Please convert the material from the line with "802x443 pixels. At" up to and including the line with "[x=650, y=696]" into a Markdown table with the columns Row and Line, skipping blank lines. Leave the pictures out of the table.

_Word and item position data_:
---+---

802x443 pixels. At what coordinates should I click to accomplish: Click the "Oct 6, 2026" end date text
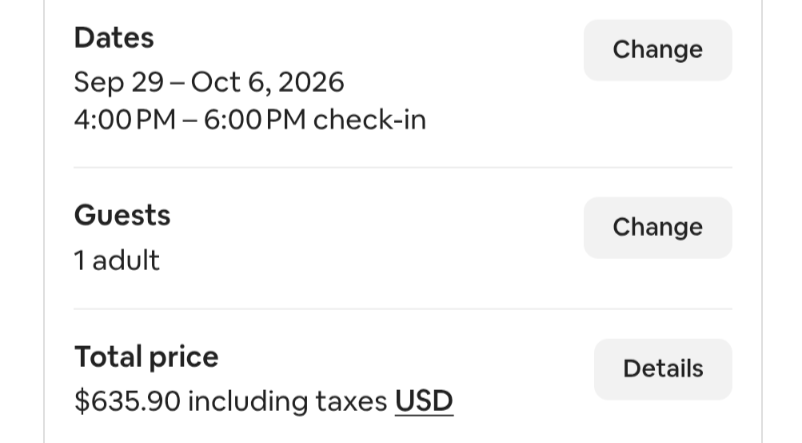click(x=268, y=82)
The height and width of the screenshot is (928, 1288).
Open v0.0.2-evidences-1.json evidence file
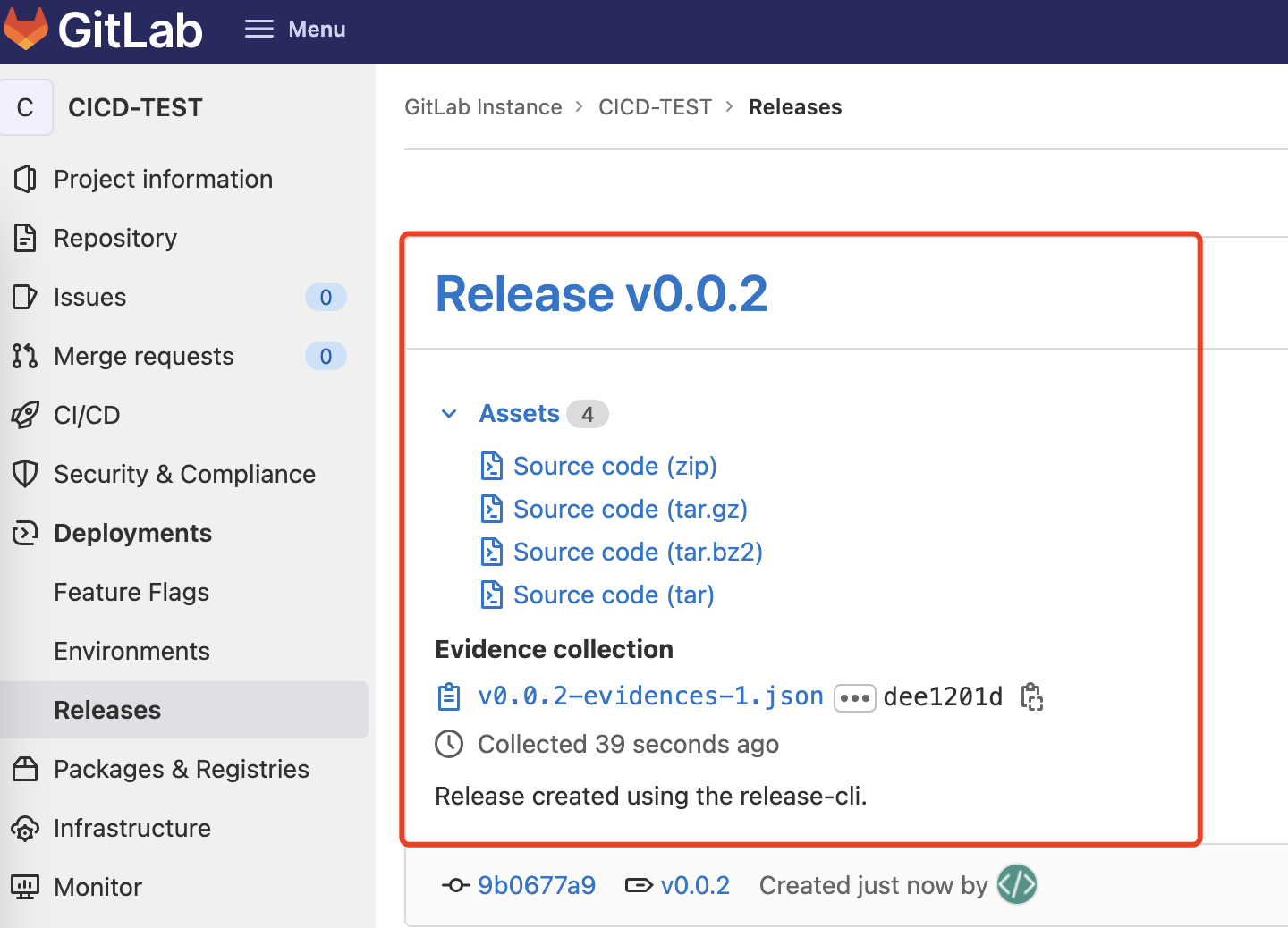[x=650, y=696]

---+---

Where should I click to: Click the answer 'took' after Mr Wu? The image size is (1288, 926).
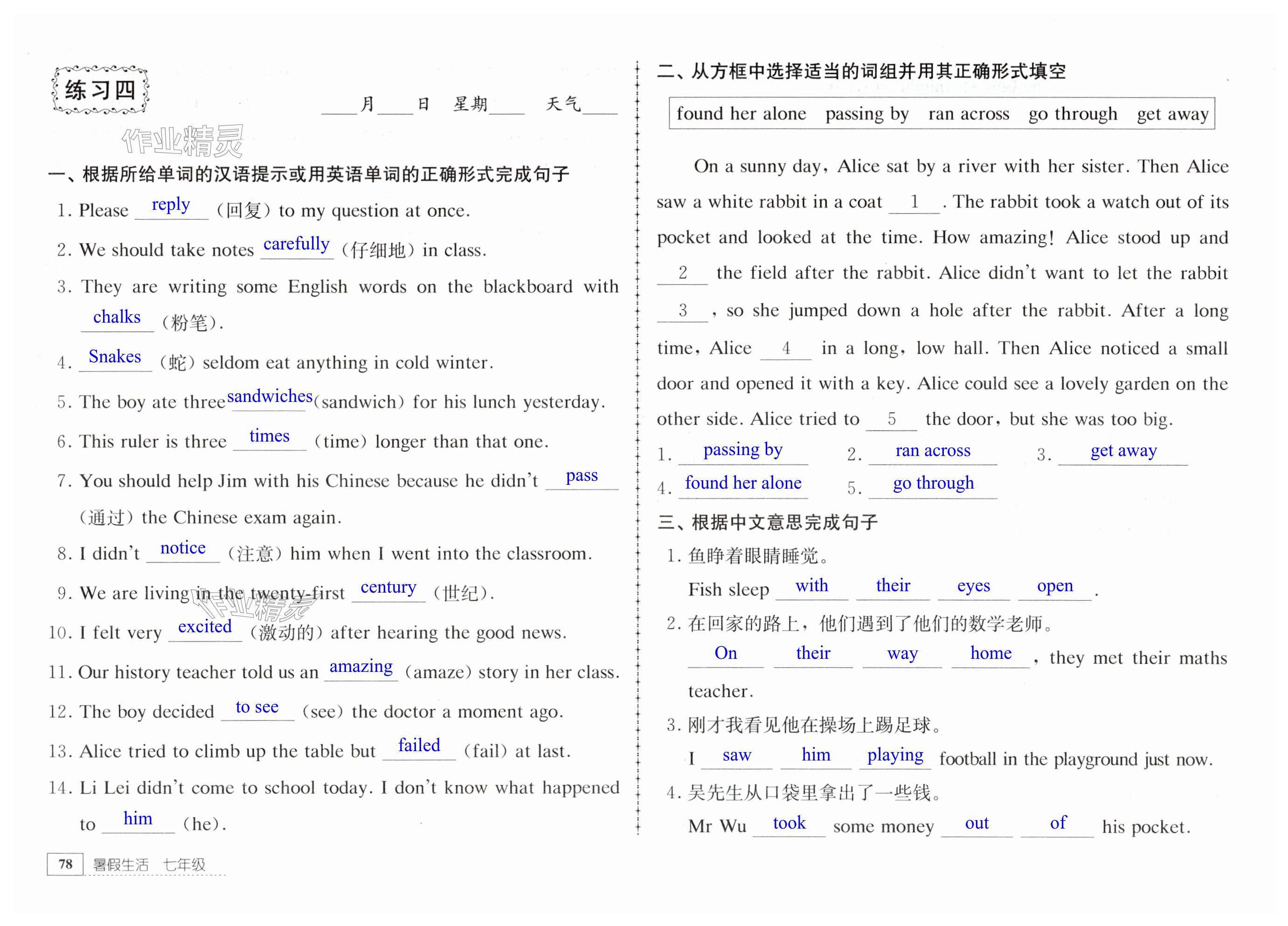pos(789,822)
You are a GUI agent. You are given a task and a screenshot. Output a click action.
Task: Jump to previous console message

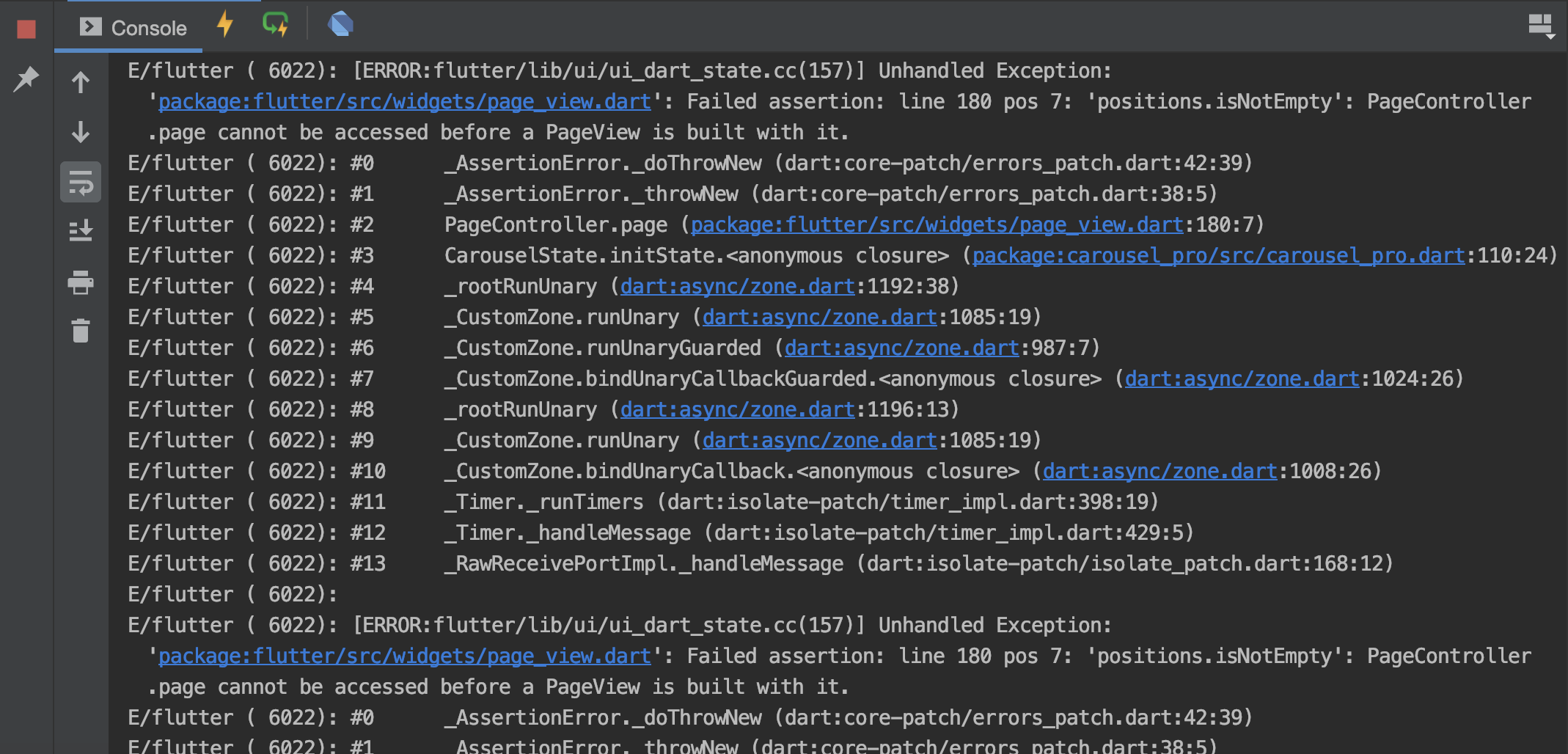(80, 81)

---+---

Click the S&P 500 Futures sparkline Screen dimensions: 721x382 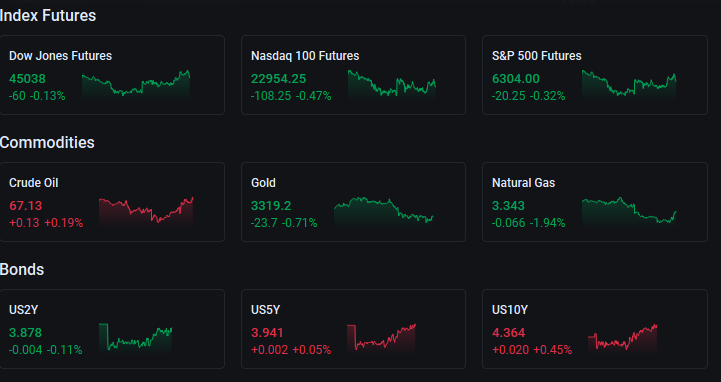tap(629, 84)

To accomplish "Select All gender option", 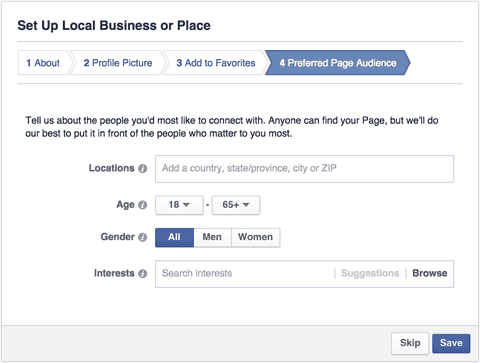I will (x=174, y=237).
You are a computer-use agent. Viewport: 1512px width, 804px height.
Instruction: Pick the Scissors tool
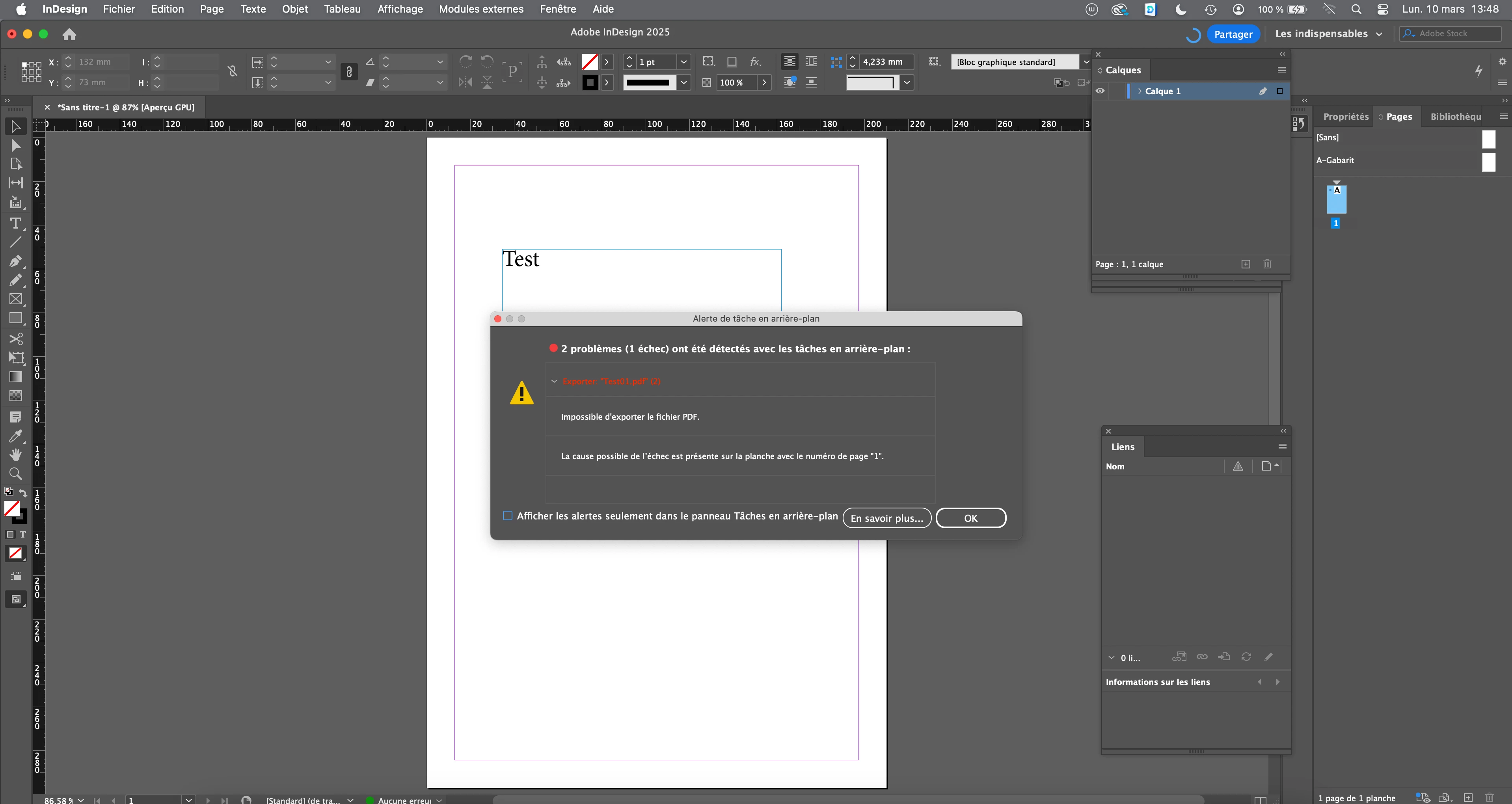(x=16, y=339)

---+---

_Task solution_:
| Row | Line |
|---|---|
| 1 | 802x443 pixels. At what coordinates should I click to accomplish: Click the "Oct 6, 2026" end date text |
| 2 | click(x=268, y=82) |
| 3 | The height and width of the screenshot is (928, 1288). |
| 4 | Open v0.0.2-evidences-1.json evidence file |
| 5 | [x=650, y=696] |